— Given request a —
Put the lines of the listing, starting at the line that contains "The width and" and ending at the end of the listing, into a JSON list of strings with one string per line, omitting blank lines. Leave the pictures out.

[Excerpt to read start]

Skill

infrastructure-architecture

This skill should be used when the user asks to "design cloud infrastructure", "plan network topology", "define HA/DR strategy", "set up cloud landing zones", or "optimize cloud costs". [EXPLICIT] Also triggers on mentions of VPC, Kubernetes, serverless, multi-AZ, IAM, reserved instances, chaos testing, or any compute/network/storage platform design. Use this skill even if the user only mentions a single infrastructure concern — the full platform context is always relevant. [EXPLICIT]

From jm-adk

Install

Run in your terminal

npx claudepluginhub javimontano/jm-adk-alfa

Tool Access

This skill is limited to using the following tools:

ReadWriteEditGlobGrepBash

Supporting Assets

View in Repository

agents/guardian.md

agents/lead.md

agents/specialist.md

agents/support.md

evals/evals.json

knowledge/body-of-knowledge.md

knowledge/knowledge-graph.md

prompts/meta.md

prompts/primary.md

prompts/variations/deep.md

prompts/variations/quick.md

references/infra-arch-patterns.md

templates/output.docx.md

templates/output.html

Skill Content

Infrastructure Architecture: Platform & Runtime Design

Infrastructure architecture designs where and how software runs — compute resources, network topology, data storage, high availability, disaster recovery, identity management, and cost optimization. It answers: "How do we provide a platform for applications?"

Principio Rector

La infraestructura invisible es la mejor infraestructura. La plataforma existe para que las aplicaciones corran — no para ser admirada. Se diseña para reliability, cost-efficiency, y self-service. Si los desarrolladores necesitan pedir tickets para desplegar, la infra falló en su misión.

Filosofía de Infraestructura

Infrastructure as Code, siempre. Si no está en código, no existe. Terraform, Pulumi, o CDK — nunca consolas manuales en producción. [EXPLICIT]
HA/DR no es opcional. Multi-AZ es el mínimo. RPO y RTO se definen ANTES del diseño, no después del primer incidente. [EXPLICIT]
FinOps desde Day 1. El costo de la nube no se controla al final — se diseña desde el principio. Reserved instances, right-sizing, y cost alerts son parte del diseño. [EXPLICIT]

Inputs

The user provides a system or platform name as $ARGUMENTS. Parse $1 as the platform/system name used throughout all output artifacts. [EXPLICIT]

Parameters:

{MODO}: piloto-auto (default) | desatendido | supervisado | paso-a-paso
- piloto-auto: Auto para análisis de infra y network design, HITL para decisiones de HA/DR y cost commitments. [EXPLICIT]
- desatendido: Cero interrupciones. Infraestructura documentada automáticamente. Supuestos documentados. [EXPLICIT]
- supervisado: Autónomo con checkpoint en network topology, compute strategy, y cost optimization. [EXPLICIT]
- paso-a-paso: Confirma cada VPC, subnet, compute choice, storage tier, y cost recommendation. [EXPLICIT]
{FORMATO}: markdown (default) | html | dual
{VARIANTE}: ejecutiva (~40% — S1 network topology + S4 HA/DR + S7 cost optimization) | técnica (full 7 sections, default)

[Excerpt to read end]

— Given request b —
Transcribe the passage of the skill description starting at "templates/output.docx.md" and ending at "en su misión.".

[Dataset content start]

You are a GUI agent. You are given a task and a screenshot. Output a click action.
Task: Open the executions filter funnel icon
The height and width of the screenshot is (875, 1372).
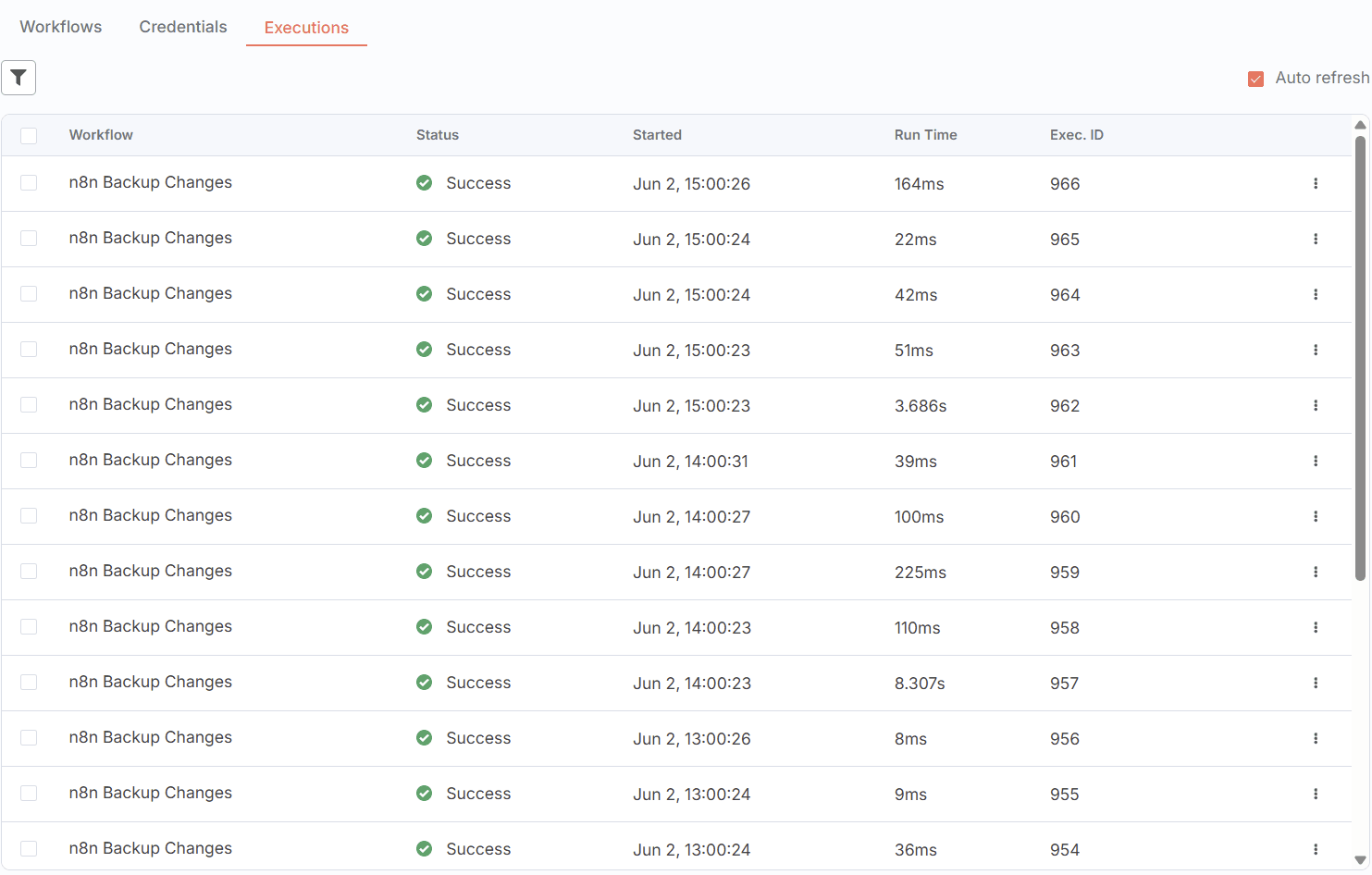click(19, 78)
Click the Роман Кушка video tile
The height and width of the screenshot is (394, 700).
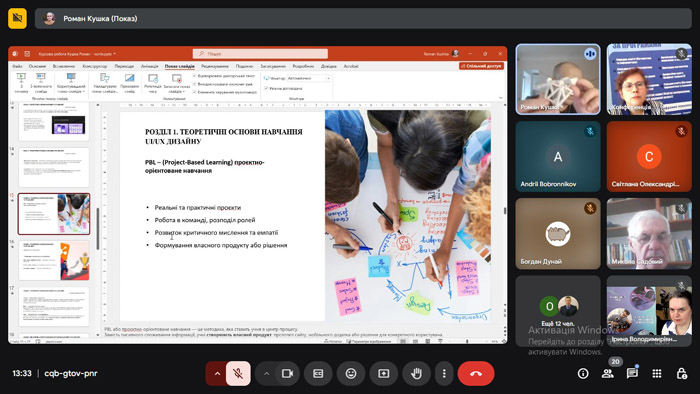click(x=558, y=79)
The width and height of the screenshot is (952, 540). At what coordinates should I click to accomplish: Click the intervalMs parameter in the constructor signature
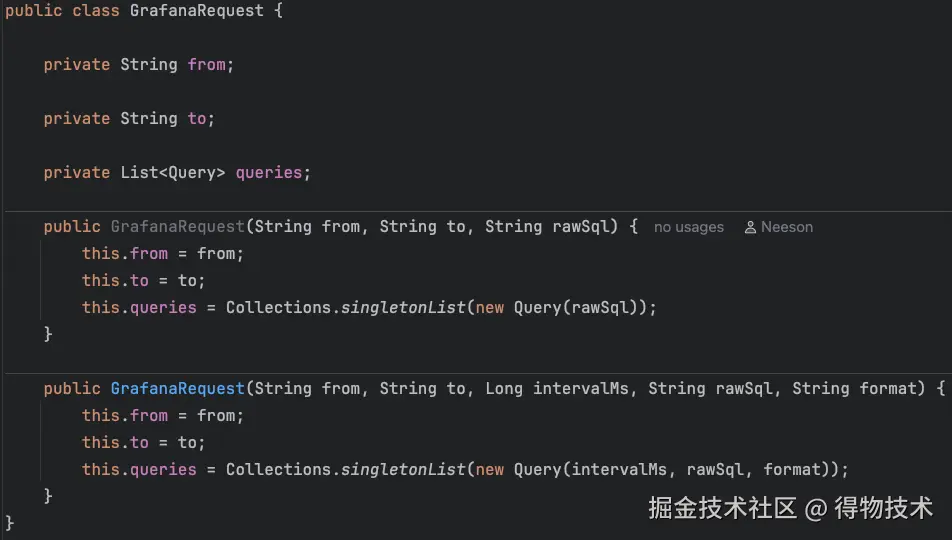(580, 389)
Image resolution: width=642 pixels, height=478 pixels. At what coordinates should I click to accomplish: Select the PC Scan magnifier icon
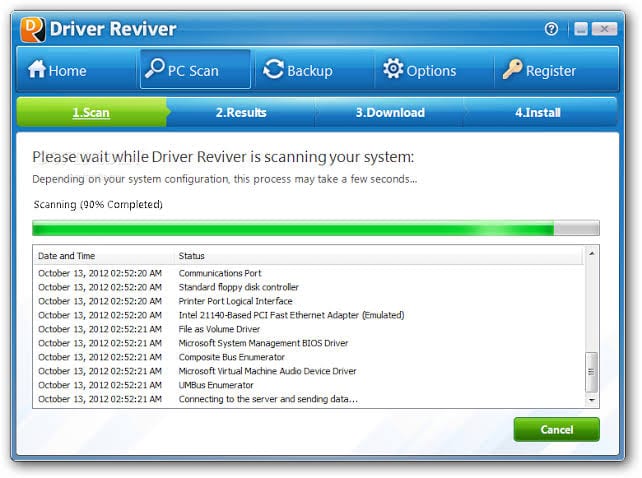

[Dataset content end]

— Written reply a —
[
  "The width and height of the screenshot is (952, 540). At what coordinates should I click to accomplish: Click the intervalMs parameter in the constructor signature",
  "(580, 389)",
  "Image resolution: width=642 pixels, height=478 pixels. At what coordinates should I click to accomplish: Select the PC Scan magnifier icon"
]

— Written reply b —
templates/output.docx.md

templates/output.html

Skill Content

Infrastructure Architecture: Platform & Runtime Design

Infrastructure architecture designs where and how software runs — compute resources, network topology, data storage, high availability, disaster recovery, identity management, and cost optimization. It answers: "How do we provide a platform for applications?"

Principio Rector

La infraestructura invisible es la mejor infraestructura. La plataforma existe para que las aplicaciones corran — no para ser admirada. Se diseña para reliability, cost-efficiency, y self-service. Si los desarrolladores necesitan pedir tickets para desplegar, la infra falló en su misión.